Asked in 1953 by Chicago White Sox general manager Frank Lane why he didn't brush back plate-hogging Philadelphia A's second baseman Cass Michaels, Chicago lefthander Billy Pierce replied that he and Michaels used to bowl together. Despite being too nice to throw chin music at Michaels or almost anyone else, Pierce won 211 games and was by far the American League's winningest southpaw of the 1950s—Whitey who?—yet never received more than seven Hall of Fame votes from the baseball writers. Maybe there's truth to that adage about guys like Pierce and where they finish. "They always criticized me," he says, "but it just wasn't the way I played the game."

In 1957, during Pierce's second straight 20-win season, Washington Post columnist Shirley Povich wrote that anyone who doubted that Pierce was the league's best lefty "is risking committal as an incurable psycho who can neither read the figures nor respond to reason." Called Billy the Kid because of his youthful face, adolescent build (5'11", 175 pounds) and high-pitched voice—he also neither drank nor smoked—Pierce lost the fizz on his fastball in the late '50s and early '60s and retired as a San Francisco Giant after the '64 season.
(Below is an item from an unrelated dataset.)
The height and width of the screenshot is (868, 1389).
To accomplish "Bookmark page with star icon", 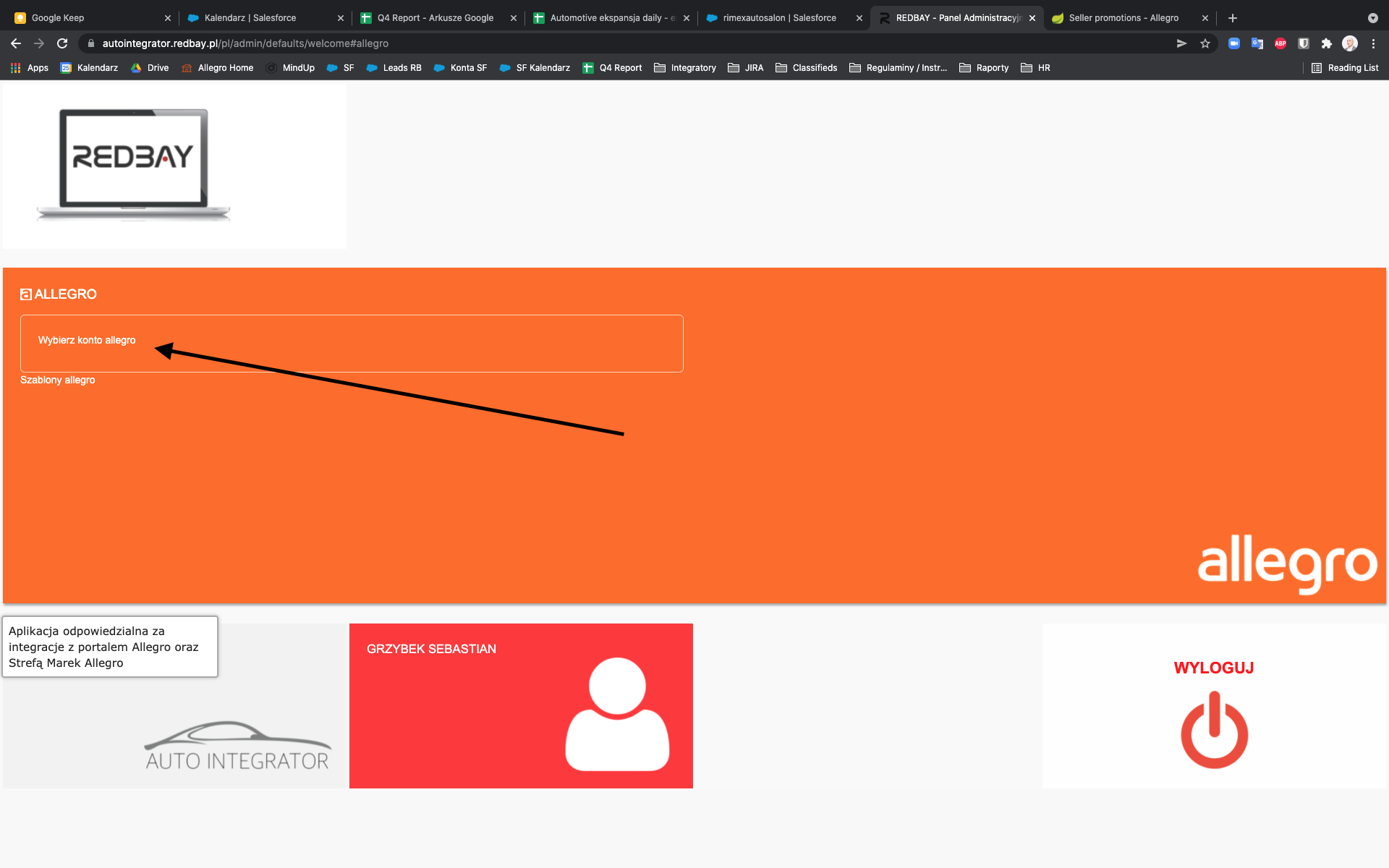I will (1205, 43).
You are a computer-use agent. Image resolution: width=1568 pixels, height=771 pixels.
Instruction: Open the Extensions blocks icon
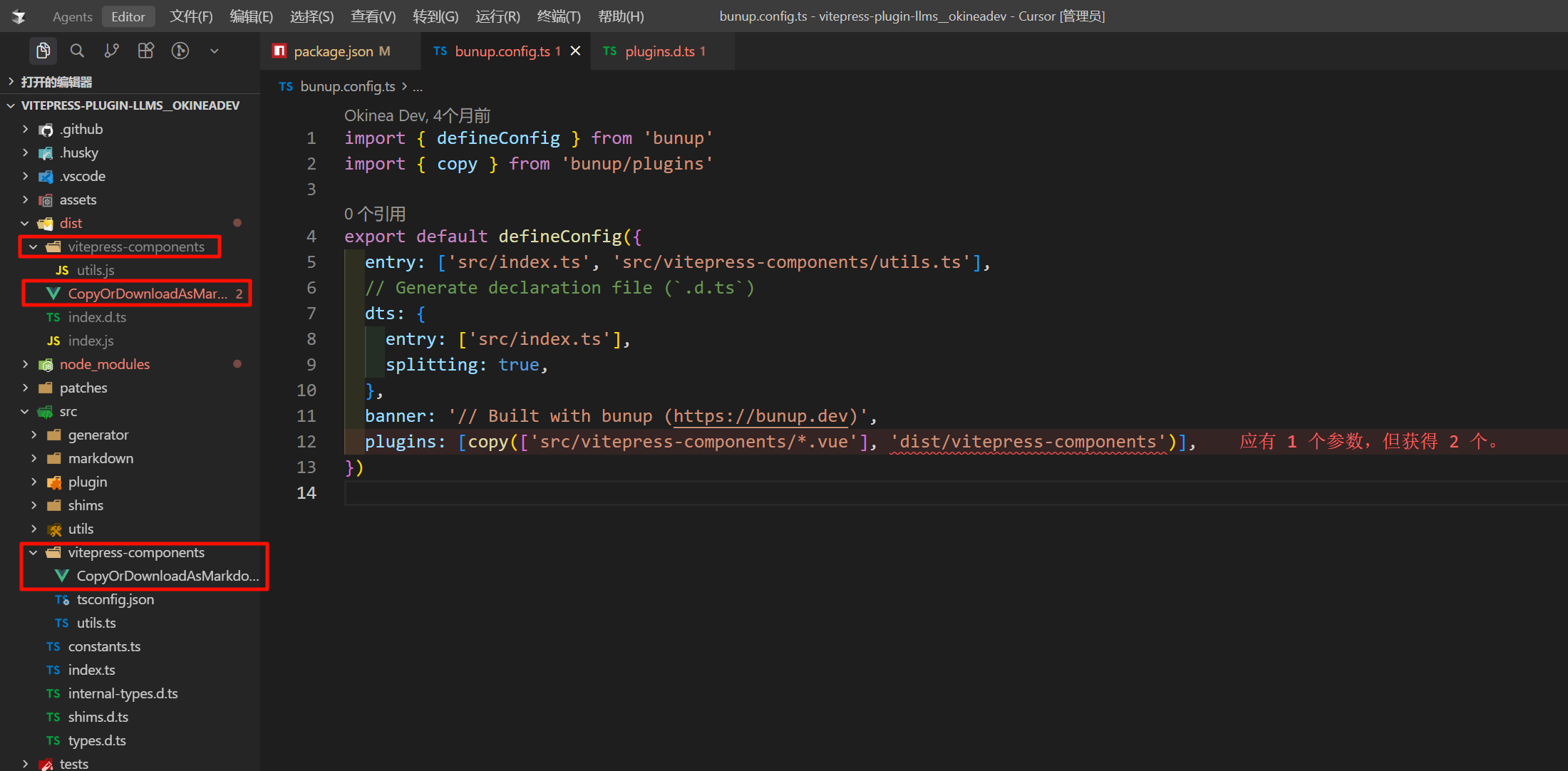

Pierce, 73, has worn many caps since, as part owner of an Oldsmobile and Cadillac dealership for two years, working briefly as a stockbroker and informally scouting talent for the White Sox. (He found 1983 AL Rookie of the Year Ron Kittle playing semipro ball in '78.) Finally he became stuck on envelopes, working as a salesman and p.r. man for the Continental Envelope Company in Chicago for 23 years before retiring in '97. Selling and promoting were ideal pursuits for him. "You use the same competitive drive getting a customer as you do playing baseball," Pierce says, "and being nice doesn't hurt."

Pierce lives in the Windy City suburb of Lemont, Ill., with Gloria, his wife of 51 years. (They have three grown children and five grandchildren.) He spends much of his time working for the Chicago Baseball Cancer Charity, which has raised $9.5 million for research at two area hospitals. Pierce, who has been president of the organization for nine years, has been giving time to the cause for 29 years. He increased his involvement after Nellie Fox, his roommate for 11 seasons on the White Sox, died of skin cancer in 1975.

Lobbying by Pierce and other members of the Nellie Fox Society helped Fox get inducted into the Hall of Fame in 1997. The group is now called the Billy Pierce Society, but Pierce realizes it's unlikely he'll be voted into Cooperstown. "If you can look back and have very good memories," he says, "what more can you ask?"